Con el personaje seleccionado, el escultor madrileño comenzó a elaborar su obra como un buen arquitecto: desde la estructura. Lo primero que hizo fue dar forma a un «esqueleto» o «alma» que sustentara la arcilla. «Es básico para que no se desmorone, una base de hierro consistente que debe sustentar los cientos de kilos de barro que irán encima», explica.

Después empezó el trabajo de moldeado; labor que no consiste solo en dar forma a la figura, sino también en preservar la estatua húmeda. «La arcilla es una materia viva y como tal necesita cuidados. Al contacto con el aire y a causa del paso del tiempo, termina por secarse, agrietarse y caerse, así que hay que conservarla lo más fresca posible», completa.
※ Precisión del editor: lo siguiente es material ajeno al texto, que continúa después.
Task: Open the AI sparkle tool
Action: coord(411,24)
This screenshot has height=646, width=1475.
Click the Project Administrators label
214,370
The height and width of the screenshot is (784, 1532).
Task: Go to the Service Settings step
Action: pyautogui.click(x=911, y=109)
Por ello, mientras desvela a los presentes los secretos de su trabajo, tiene que parar cada cierto tiempo para rociar la pieza con un vaporizador. Lo primero es lo primero.

Detalle de la estatua. Aunque la obra muestra a Martín Cerezo, es comunal y pretende honrar la memoria de todos los defensores
Detalle de la estatua. Aunque la obra muestra a Martín Cerezo, es comunal y pretende honrar la memoria de todos los defensores - ABC

Una vez finalizada, la escultura realizará su último viaje. «Cuando esté terminada en barro, se hará un molde de silicona y escayola. Ese, a su vez, se mandará a la fundición para sacar de él una reproducción de cera sobre la que se fundirán luego las piezas en bronce», desvela. Será entonces cuando el madrileño tendrá que pasar por un momento algo doloroso: reciclar la arcilla con la que ha creado la estatua. Acabar, en definitiva, con el original para evitar tener que cuidarlo de forma perpetua. Un trauma que, a pesar de todo, Amaya ha aprendido a relativizar: «Tras pasar por los procesos posteriores, cuando llega el momento ves la escultura, pero sabes que ya no es tuya. Has perdido tu vínculo con ella, está como muerta. No te cuesta trabajo desprenderte emocionalmente de ese barro ya profanado».
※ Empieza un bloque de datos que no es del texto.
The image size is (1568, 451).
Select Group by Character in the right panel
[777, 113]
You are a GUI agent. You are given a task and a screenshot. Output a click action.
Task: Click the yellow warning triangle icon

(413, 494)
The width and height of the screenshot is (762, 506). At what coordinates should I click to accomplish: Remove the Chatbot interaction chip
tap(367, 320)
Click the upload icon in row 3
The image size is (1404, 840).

El original se perderá entonces para siempre. Pero junto a Amaya permanecerán los bellos recuerdos de una obra a la que ha visto nacer y morir. Además de pequeños testigos de su existencia que decoran hoy su estudio. Desde el molde de la espada que elaboró para la estatua del general Rafael Menacho (que defendió Badajoz de los franceses durante la guerra contra los franceses) hasta una pequeña escultura de Blas de Lezo similar a la que creó en 2014 y que decora Madrid desde entonces.

Unidos por la historia

La Fundación Museo del Ejército ha impulsado una campaña de micromecenazgo mediante la que se pretenden recaudar los 70.000 euros necesarios para sufragar la estatua. «Finalizará el 1 de junio de 2019 o cuando se alcance el tope establecido», explica su director gerente, el general de división Francisco Ramos, a ABC.
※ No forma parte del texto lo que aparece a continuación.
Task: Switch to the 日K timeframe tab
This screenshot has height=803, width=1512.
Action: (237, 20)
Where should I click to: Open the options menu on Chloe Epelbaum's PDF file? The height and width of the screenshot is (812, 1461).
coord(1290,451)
En sus palabras, harán todo lo posible porque la inauguración de la escultura coincida con el 30 de junio, el Día de la Amistad Hispano-Filipina. La misma jornada en la que el Presidente de la Primera República Filipina, el general Emilio Aguinaldo, promulgó un decreto en el que reconocía la valentía de los soldados españoles y les declaraba amigos de la región.

Por su parte, el Ejército de Tierra incluirá la presentación del monumento en las 60 actividades que, a lo largo de toda la geografía española, se realizarán para conmemorar esta fecha. Toda la información sobre los donativos puede encontrarse en la página web de la Fundación.